There are several approaches we can take here. I suggest leveraging IDisposable
as it is idiomatic and brings several benefits along with it. The top benefit (in my mind) is the ability to put your library into a using
block.
using (ISqlite3 sqlite3 = LoadLibrary<ISqlite3>("custom_sqlite3.dll", GetSqliteFunctionName))
{
sqlite3.Open("my_data.sqlite", out IntPtr database);
// ...
}
Another perk is that we can enforce this in the LoadLibrary<T>
definition itself. Forgetting to mark your interface as IDisposable
will result in a compiler error.
public interface ISqlite3 : IDisposable
{
int Open(string file, out IntPtr database);
int Close(IntPtr database);
}
public static T LoadLibrary<T>(
string library,
Func<string, string> methodNameToFunctionName)
where T : class, IDisposable
{
// ...
}
So, let's make a helper method to implement the Dispose
method.
private static void CreateDisposeMethod(
TypeBuilder typeBuilder,
IntPtr libraryHandle)
{
MethodBuilder methodBuilder= typeBuilder.DefineMethod(
nameof(IDisposable.Dispose),
MyMethodAttributes);
typeBuilder.DefineMethodOverride(
methodBuilder,
typeof(IDisposable).GetMethod(nameof(IDisposable.Dispose)));
Type ptrType = Environment.Is64BitProcess ? typeof(long) : typeof(int);
ConstructorInfo intPtrConstructor = typeof(IntPtr).GetConstructor(new Type[] {ptrType});
MethodInfo closeMethod = RuntimeInformation.IsOSPlatform(OSPlatform.Windows) ?

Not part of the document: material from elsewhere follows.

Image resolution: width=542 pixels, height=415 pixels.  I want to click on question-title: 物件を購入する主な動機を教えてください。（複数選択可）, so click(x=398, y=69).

typeof(WinLoader).GetMethod(nameof(WinLoader.FreeLibrary)) :
typeof(UnixLoader).GetMethod(nameof(UnixLoader.Close));
ILGenerator generator = methodBuilder.GetILGenerator();
if (Environment.Is64BitProcess)
generator.Emit(OpCodes.Ldc_I8, libraryHandle.ToInt64());
else
generator.Emit(OpCodes.Ldc_I4, libraryHandle.ToInt32());
generator.Emit(OpCodes.Newobj, intPtrConstructor);
generator.Emit(OpCodes.Call, closeMethod);
generator.Emit(OpCodes.Pop); // Toss the returned int.
generator.Emit(OpCodes.Ret);
}
As you can see, this method has to construct the IntPtr
instance because there is no way to embed a constant IntPtr
into the code. As I mentioned before, I recommend just using SharpLab in helping to determine what IL you want to emit. I'm no IL expert; I just write C# code for what I want to accomplish and study the resulting IL.
Just remember to call CreateDisposeMethod
somewhere in your LoadLibrary<T>
method, and you're gold. In part 4, we'll do more upgrades specific to game dev. :)
Top comments (2)
Hello I found wrong ".dll" under Unix:
string library = "path/to/custom/sqlite3.dll";
bool isWindows = RuntimeInformation.IsOSPlatform(OSPlatform.Windows);
IntPtr libraryHandle = isWindows ?
WinLoader.LoadLibrary(library) :
UnixLoader.Open(library, 1);
Replace with:
bool isWindows = RuntimeInformation.IsOSPlatform(OSPlatform.Windows);
IntPtr libraryHandle = isWindows ?
WinLoader.LoadLibrary("path/to/custom/sqlite3.dll") :
UnixLoader.Open("path/to/custom/sqlite3.so", 1);
Because you use only *.dll o_O
If you use dynamic then it is file type as so for Linux/FreeBSD and dll for Windows
Thanks!
For the sake of simplicity, I've actually compiled my native libs to have a
.dll
extension even under Linux. Then my loader code can be the same for all platforms. I would never name a Linux library.dll
if it were to become a system/shared library (as in/usr/lib
), but if it's bundled with my own code for private usage, I don't see a problem.